To make the right choice of a crop and its planting time, farmers can enjoy big data opportunities via using online tools like Crop Monitoring. The platform offers access to historical data on the weather, precipitation, and temperature to help farmers make reliable decisions regarding cover crops.
Crop Yield Forecasting
Another opportunity big data delivers to farming is the accurate yield prediction, which is possible due to analysis of data on previous yields, weather, chemical application, and plant health on a particular field to statistically build the next yield forecast.
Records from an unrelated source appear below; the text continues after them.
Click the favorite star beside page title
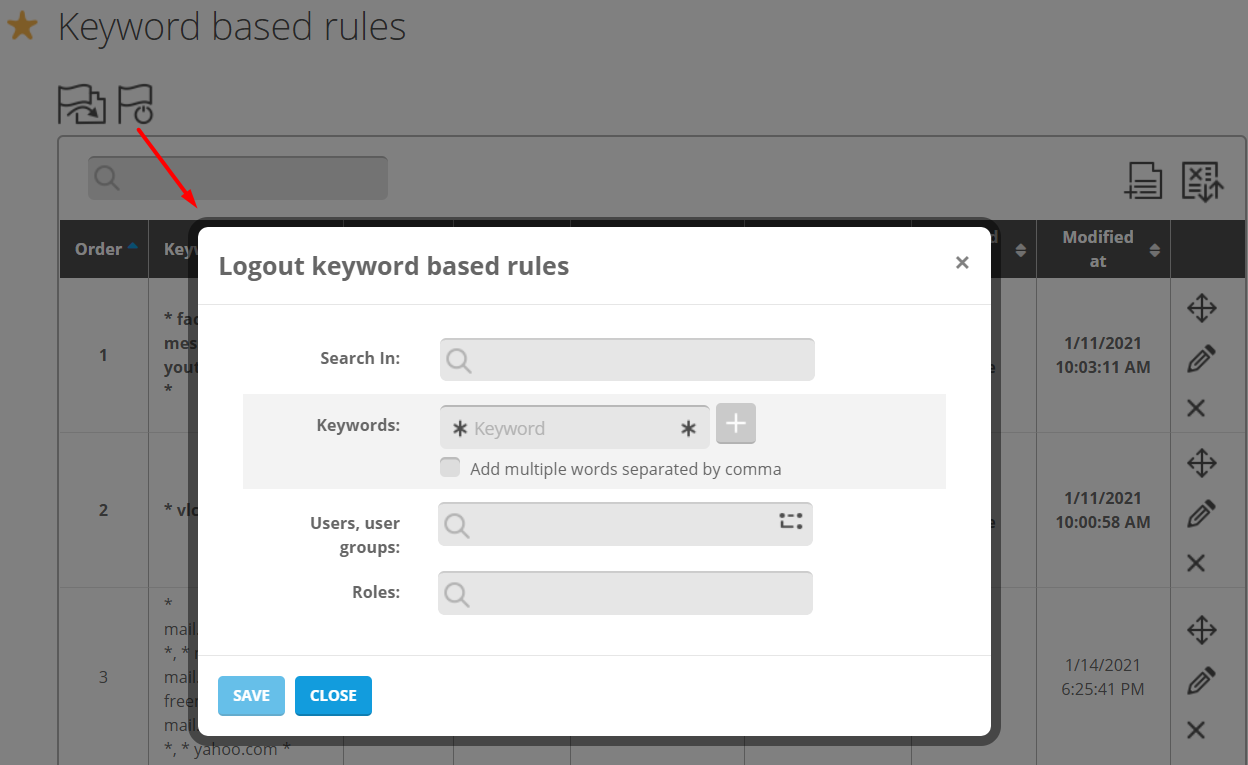The width and height of the screenshot is (1248, 765). (22, 27)
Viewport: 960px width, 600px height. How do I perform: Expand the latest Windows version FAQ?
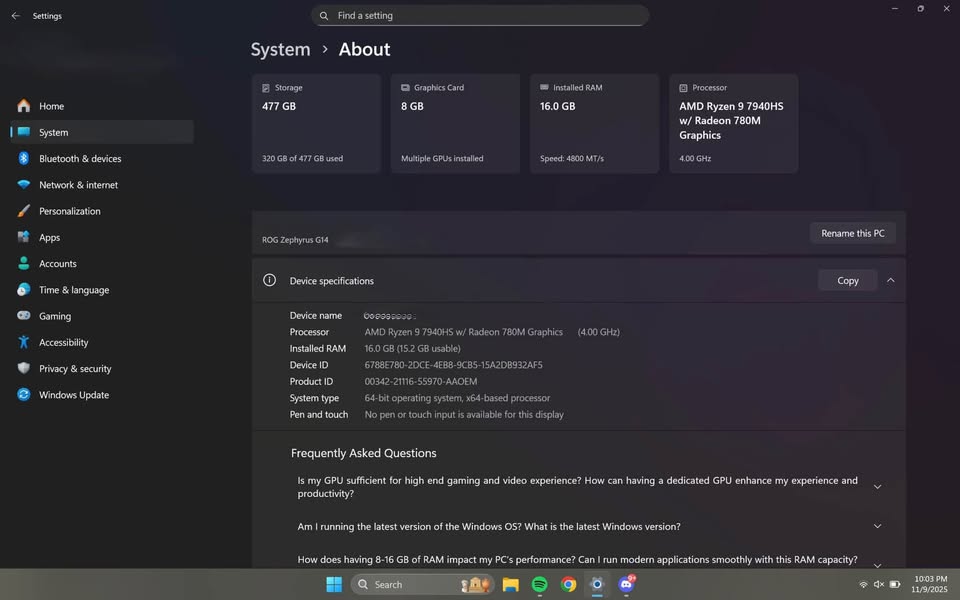click(877, 526)
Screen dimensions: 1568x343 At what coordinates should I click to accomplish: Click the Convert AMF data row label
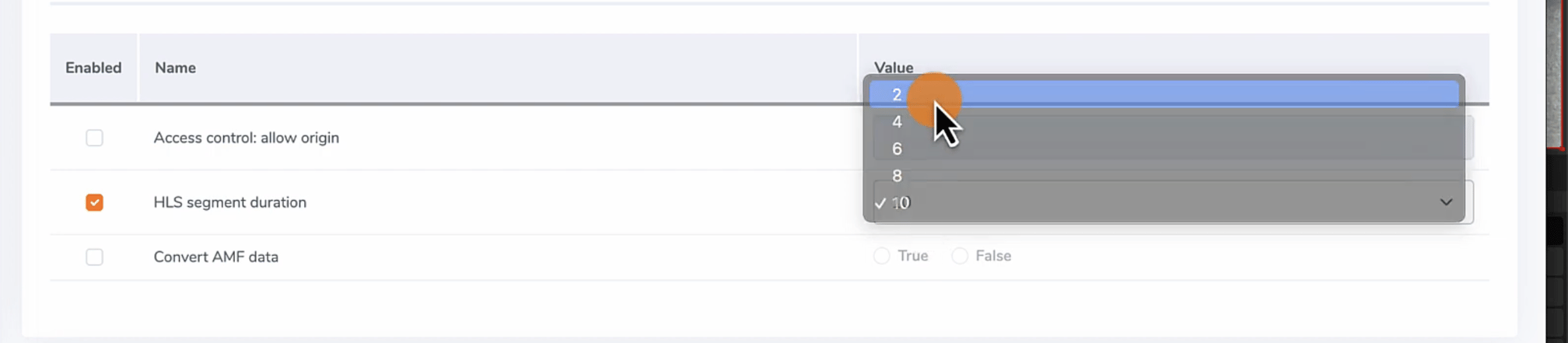[x=215, y=257]
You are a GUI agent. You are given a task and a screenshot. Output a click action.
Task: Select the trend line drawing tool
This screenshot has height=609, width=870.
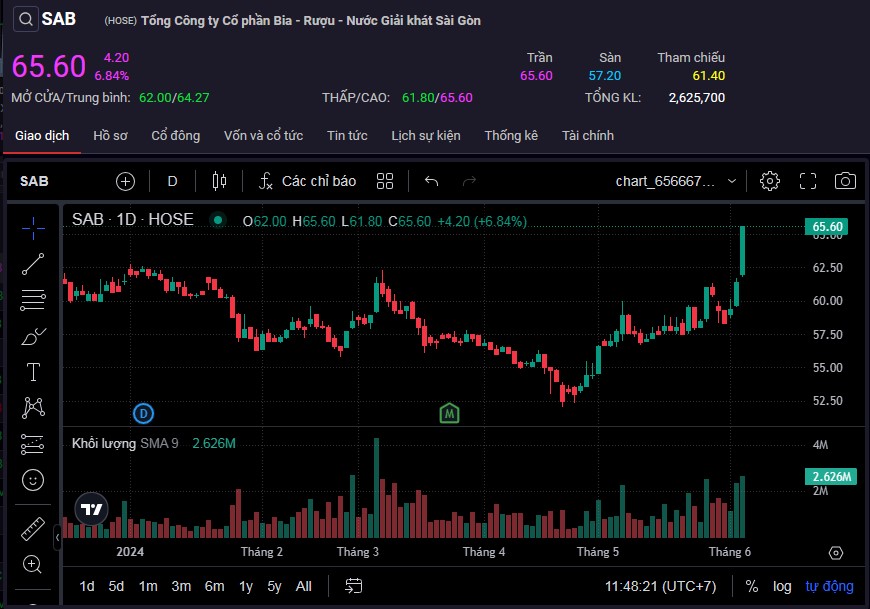[x=33, y=264]
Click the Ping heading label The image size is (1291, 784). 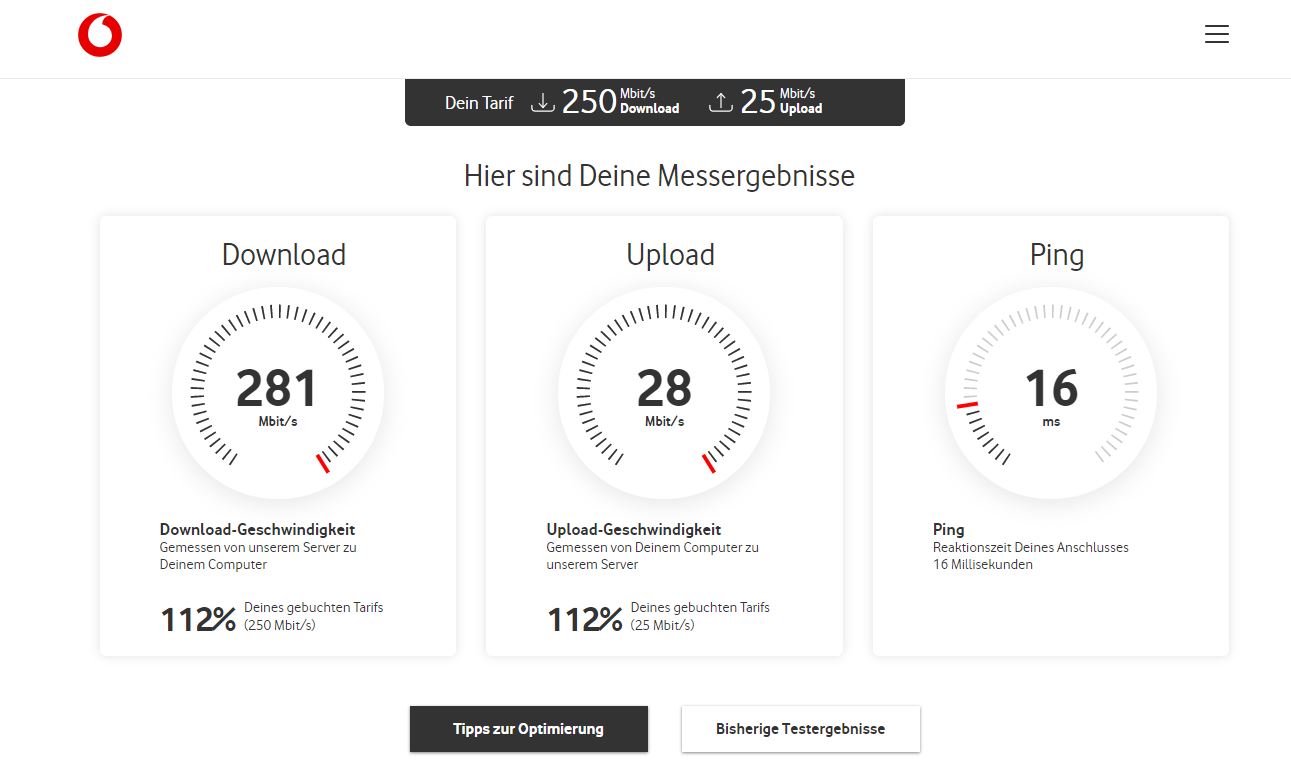tap(1058, 255)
Having the ability to predict yield, farmers can make fast and reliable decisions on crops management throughout the entire growing season and, as a result, take all the necessary measures when needed. Ultimately, they can basically “adjust” the yield thanks to the timely detection and eliminations of any issues that prevent the yield from increasing.
Ensuring Food Safety
Collecting data on temperature, moisture, chemicals, and vegetation not only helps farmers make smart decisions, but also allows for crops health evaluation. Having all the needed information on their plants, growers can predict and prevent any spoilage, improving the food safety overall. That is beneficial not only for the people that are provided with healthy and nutritious food, but also for the agronomists due to the growing popularity of organic farming and high prices for organic products.
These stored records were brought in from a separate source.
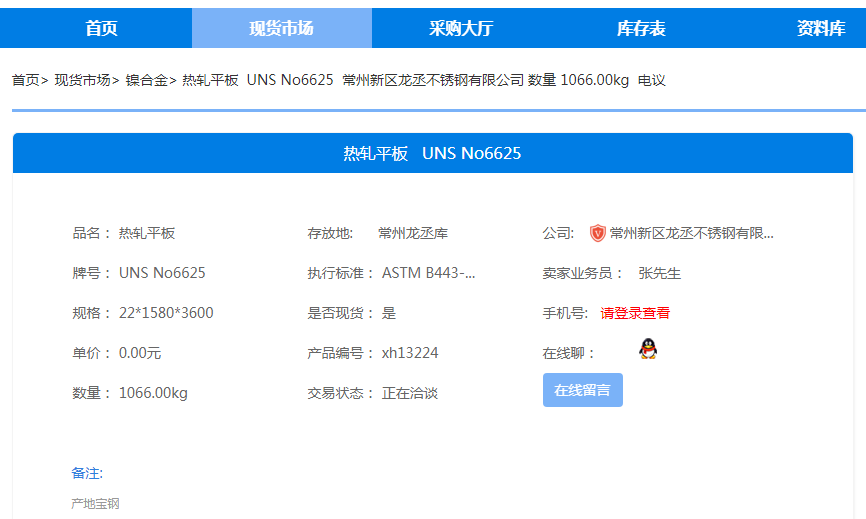Go to the 采购大厅 tab
This screenshot has width=866, height=519.
pos(461,28)
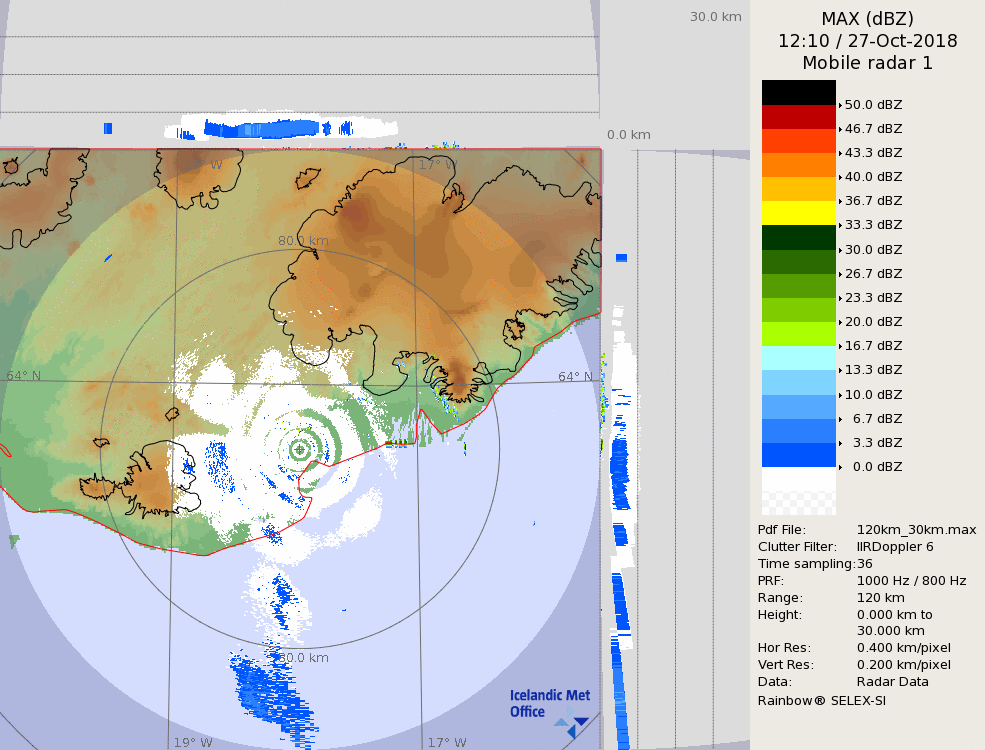Pick the yellow 33.3 dBZ legend color
This screenshot has height=750, width=985.
(798, 213)
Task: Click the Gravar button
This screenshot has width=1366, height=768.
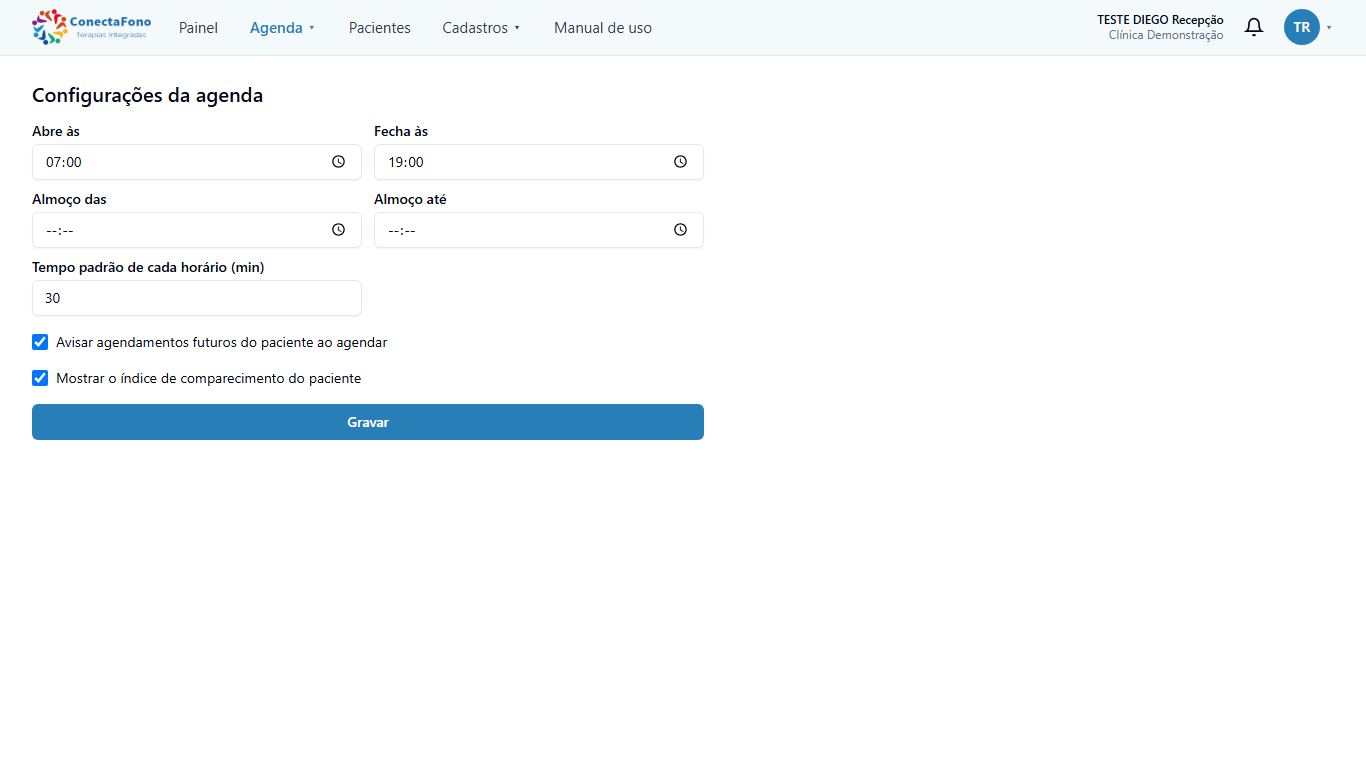Action: pyautogui.click(x=368, y=422)
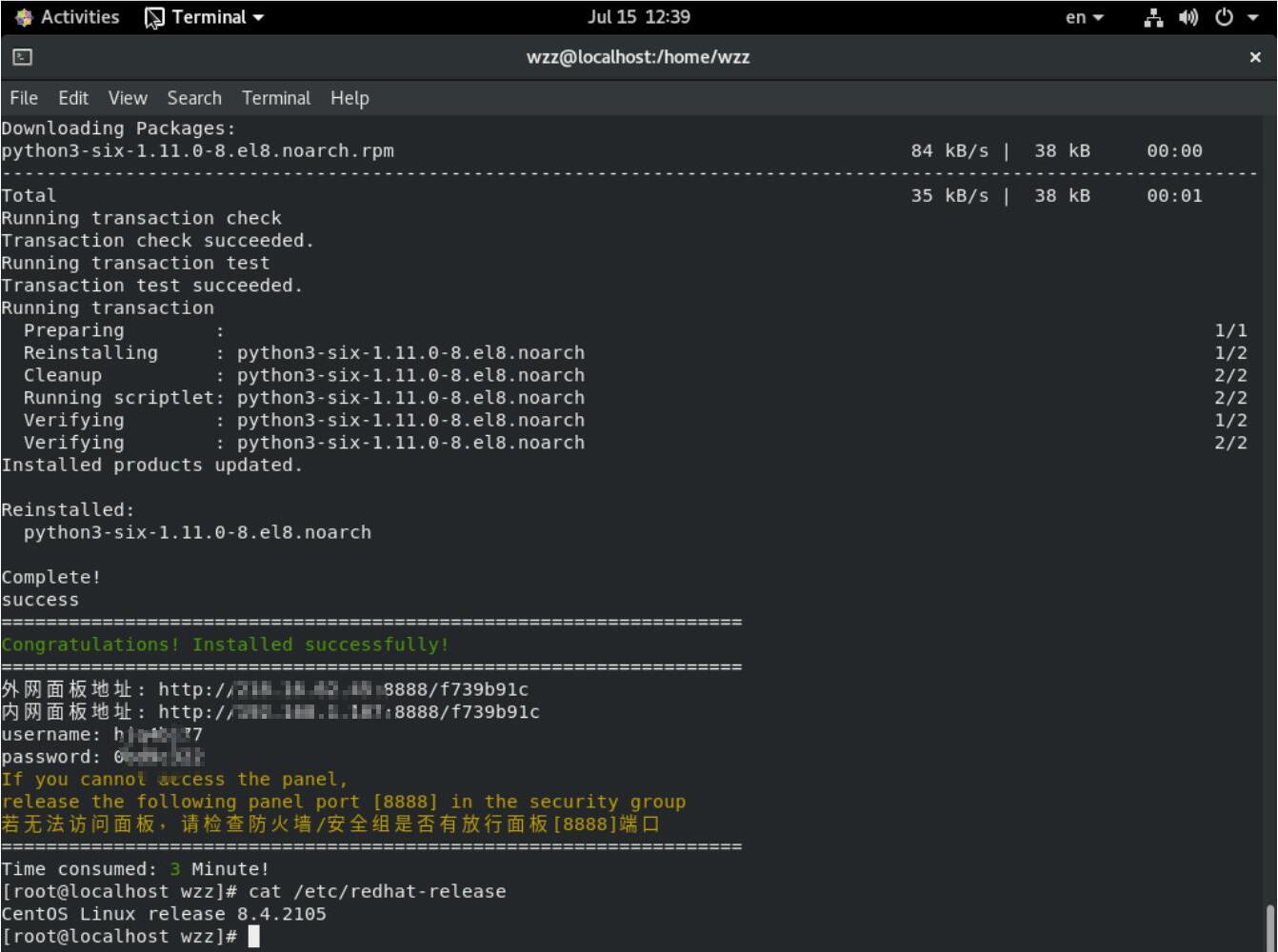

Ultimately, one thing that unites all of the mentioned ways in which big data assists agriculture is smart farming. Let’s see what that is and what role big data plays in it.
Big Data Contribution to Smart Farming
Today, smart farming is one of the major goals that modern agriculture aims to achieve. Its main principle is the use of modern technology with the purpose to increase the quality and quantity of the grown products, while preserving the environment and optimizing the use of resources. And big data is what plays a huge part in achieving this. The key big data technologies that assist smart farming include:
- Software applications for farm management
- Weather, soil, water, light, and other sensors
- GPS and satellite monitoring
- Robotics (autonomous equipment, IoT-based solutions)
All these technologies are designed to help farmers collect and analyse data, managing the fields remotely.
Based on everything we’ve covered above, it’s easy to see that data is the major force behind it all. And the more data there is, the more effort is needed for its collection and analysis. Luckily, modern big data technologies successfully cope with these tasks, opening new possibilities for agriculture in general and for smart farming in particular.